Spark SQL: Adaptive Query Execution
Altering the physical execution plan at runtime.
--
Level of parallelism and selection of the right join strategy have shown to be the key factors when it comes to complex query performance in large clusters.
Even though Spark 2.x already implemented a few parameters to somehow tweak its related behaviour, having to manually tune them was not practical in many production scenarios. Besides, a static configuration may not be the right one for all stages of a job, as usually stages located closer to the final output have to process much less data than others, because of previous filters or aggregations along the whole pipeline.
Adaptive Query Execution (SPARK-31412) is a new enhancement included in Spark 3 (announced by Databricks just a few days ago) that radically changes this mindset. The framework is now responsible for somehow improving these decisions at runtime and altering the physical execution plan dynamically when it is convenient.
Modern distributed systems are designed upon the principle of decoupling compute and storage layers, that is storing persistent data on remote storage and making use of local storage only for transient data. Spark was built following this idea (and recently Hadoop 3 has adopted it). While this design brings benefits in terms of scalability and availability (as well as cost reductions), it also hinders the query optimization process, as unpredictable data arrivals make cost calculation less reliable.
Fig. 1 depicts the internals of Spark SQL engine. Very basically, a logical plan of operations (coming from the parsing a SQL sentence or applying a lineage of transformations over a DataFrame or a Dataset) is (1) resolved against the catalog, (2) optimized on a rule-basis (constant folding, predicate and projection pushdowns…) and (3) translated into a physical plan of Spark operators (actually into multiple plans and then selected on a cost basis).
For the sake of the explanation let’s take this sample query that read two tables, filter one of them, join the results on a common key, and finally performs an aggregation on another field.
select a1, avg(b1)
from A join B on A.pk = B.pk
where b1 <= 10000
group by a1

Record set:
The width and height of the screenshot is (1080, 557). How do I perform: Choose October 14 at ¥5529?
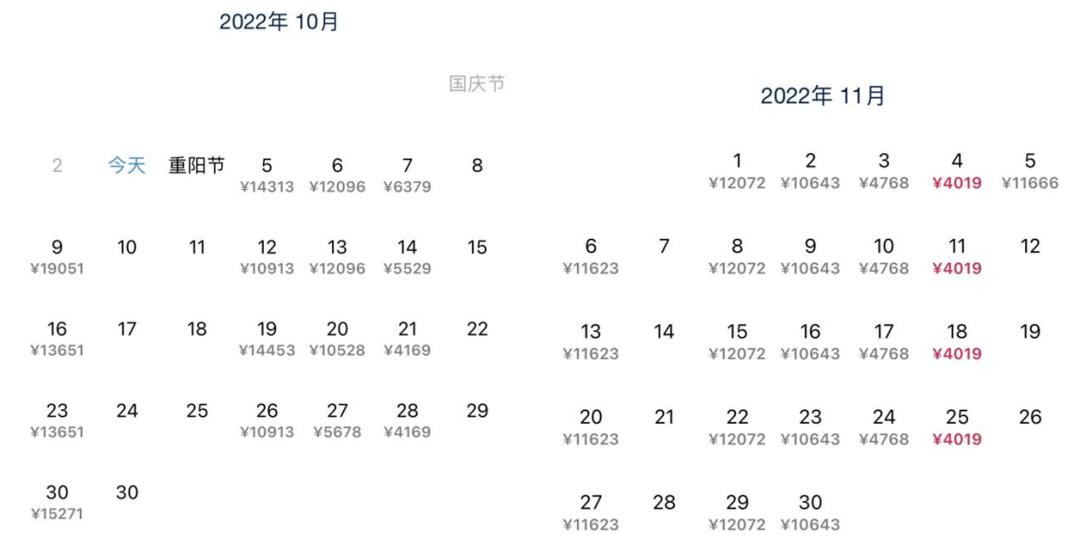point(407,256)
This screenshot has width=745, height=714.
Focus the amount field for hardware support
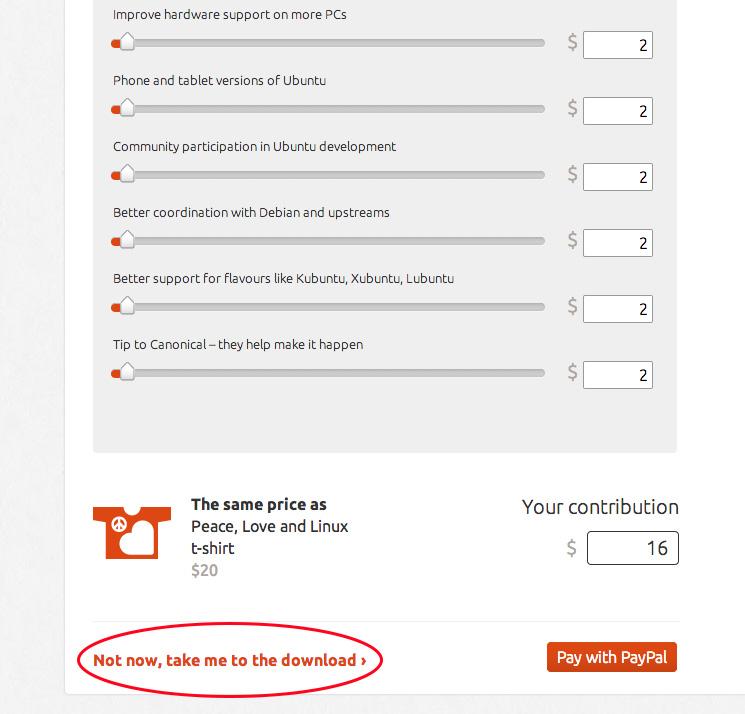coord(618,45)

Task description: Reproduce the Spark SQL adaptive query execution article above in full, word for word, from its title to the final line of the sample query.

Task result:
Spark SQL: Adaptive Query Execution
Altering the physical execution plan at runtime.
--
Level of parallelism and selection of the right join strategy have shown to be the key factors when it comes to complex query performance in large clusters.
Even though Spark 2.x already implemented a few parameters to somehow tweak its related behaviour, having to manually tune them was not practical in many production scenarios. Besides, a static configuration may not be the right one for all stages of a job, as usually stages located closer to the final output have to process much less data than others, because of previous filters or aggregations along the whole pipeline.
Adaptive Query Execution (SPARK-31412) is a new enhancement included in Spark 3 (announced by Databricks just a few days ago) that radically changes this mindset. The framework is now responsible for somehow improving these decisions at runtime and altering the physical execution plan dynamically when it is convenient.
Modern distributed systems are designed upon the principle of decoupling compute and storage layers, that is storing persistent data on remote storage and making use of local storage only for transient data. Spark was built following this idea (and recently Hadoop 3 has adopted it). While this design brings benefits in terms of scalability and availability (as well as cost reductions), it also hinders the query optimization process, as unpredictable data arrivals make cost calculation less reliable.
Fig. 1 depicts the internals of Spark SQL engine. Very basically, a logical plan of operations (coming from the parsing a SQL sentence or applying a lineage of transformations over a DataFrame or a Dataset) is (1) resolved against the catalog, (2) optimized on a rule-basis (constant folding, predicate and projection pushdowns…) and (3) translated into a physical plan of Spark operators (actually into multiple plans and then selected on a cost basis).
For the sake of the explanation let’s take this sample query that read two tables, filter one of them, join the results on a common key, and finally performs an aggregation on another field.
select a1, avg(b1)
from A join B on A.pk = B.pk
where b1 <= 10000
group by a1